A second important area of university impact is regional ‘image’ and ability to attract inward investment. For both universities and their regions, ‘image’ is potentially both enhancing and constraining. A poor image of place limits a university’s ability to attract students from outside the region. And a poor image of its university limits the benefits which can accrue to the region from that university. Image in this context should not be confused with crude league tables which almost completely neglect the rich diversity of universities across the sector.
Image is multi-faceted, and includes the physical impact on the immediate environment, involvement in cultural ventures (both high and popular culture) and through the presence and activities of students themselves. Universities also have a strategic impact on their regions through partnership/ development opportunities with agencies concerned with regional regeneration. Many university leaders play an important regional role through their membership of local boards and committees, frequently acting as a ‘neutral and objective’ voice among competing local interest groups.
Universities differ in the nature and level of their regional engagement. Some are more internationally-focussed and some more regionally focussed, but research suggests that most universities combine a mixture of global and local agendas with considerable differences in the balance between the two. In many universities, a rhetoric of engagement is not dissociated from the discourse on employability. Their discourses and activities around community support, civic engagement and active citizenship also seem more explicit and very diverse, reflecting the constraints and opportunities of particular regional contexts. These universities also tend to have a self-assigned mission of cultural regeneration (raising aspirations, entrepreneurial culture), potentially bringing a ‘transformational’ potential to the region.
That said, the local and the global functions of universities should not be regarded as being in conflict. One of the key regional functions that universities play lies in ‘opening up’ relatively isolated communities to wider influences, and to making visible the riches and attractions located in and around the region. As commented to me by one university Vice-Chancellor, “what any developing region needs is at least one successful football team and one successful university!”

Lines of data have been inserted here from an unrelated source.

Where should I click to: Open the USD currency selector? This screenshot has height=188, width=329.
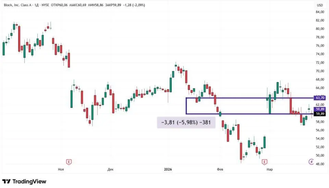(320, 5)
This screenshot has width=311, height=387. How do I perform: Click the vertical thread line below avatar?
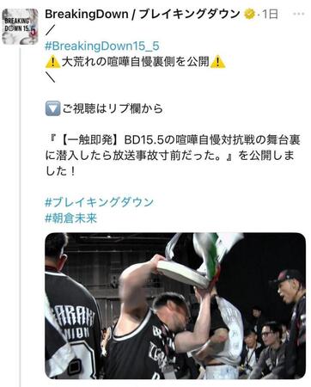click(x=21, y=217)
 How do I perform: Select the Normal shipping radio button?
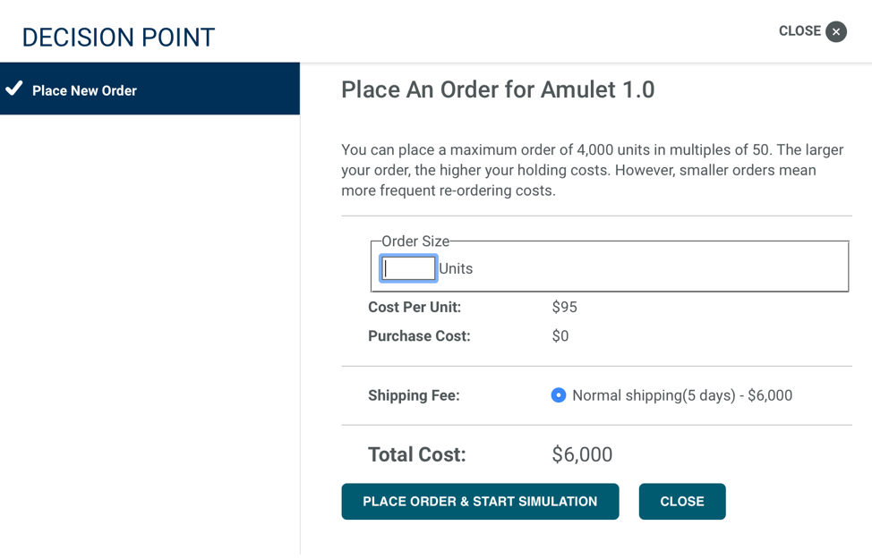point(559,395)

Finally, a touch of realism is also needed about the impact of universities. As with all developmental interventions, there can be winners and losers. Thus, university widening participation activities tend to provide social mobility opportunities for the few without necessarily altering patterns of inequality that affect the many. In sub-regions with several higher education providers, a social stratification of institutions may map onto and reinforce wider patterns of inequality.
However, by its contribution to regional economic development and by increasing local employment and consumption levels, a university may bring advantages to all within its sub-region. By their impact on the local economy and labour market, universities may be changing who the ‘winners’ and ‘losers’ are without necessarily impacting on overall levels of inequality and relative disadvantage. But we have found universities that see their role in tackling long-term, intergenerational inequalities. They seek to be ‘open’ to all by broadening notions of ‘access’ beyond course enrolments bringing knowledge, expertise and facilities to all members of the community.
John Brennan is Director of the Centre for Higher Education Research and Information and Professor of Higher Education Research at the Open University. A sociologist by training, he has been researching universities, in Britain and around the world, for over 30 years.